## WHAT IS REQUIRED
Nothing outside the stretch is wanted. Repeat exactly the lines of the listing below from the one that contains "The image size is (734, 480)." through the one that contains "Click the Saturation slider handle", both ends included.

## INPUT DATA
:::::

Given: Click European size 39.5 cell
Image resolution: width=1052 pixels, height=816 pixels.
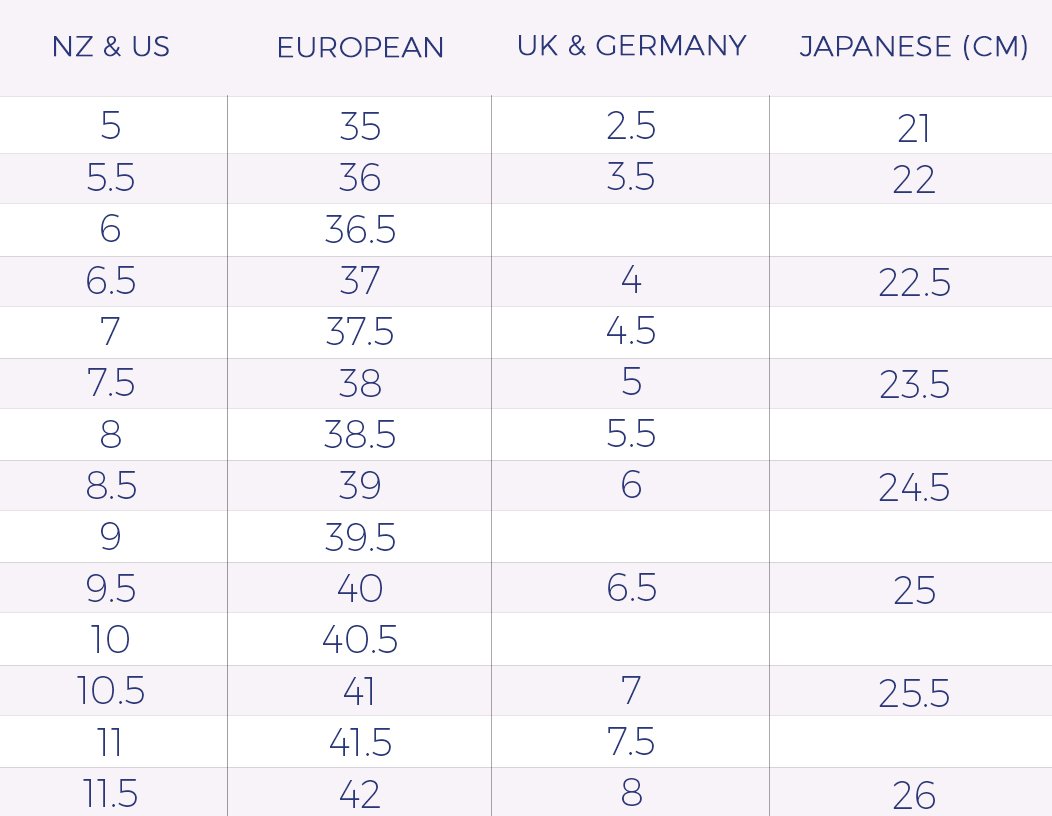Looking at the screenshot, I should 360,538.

:::::

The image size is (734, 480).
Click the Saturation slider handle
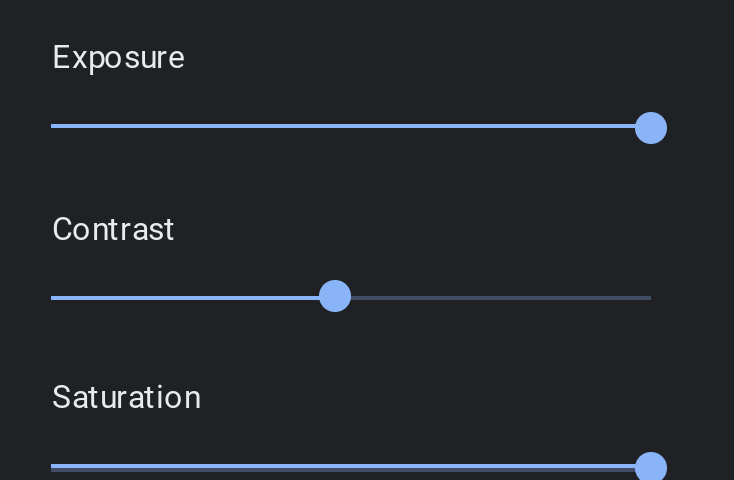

:::::

## SOLUTION TO THIS EXERCISE
The image size is (734, 480).
Click the Saturation slider handle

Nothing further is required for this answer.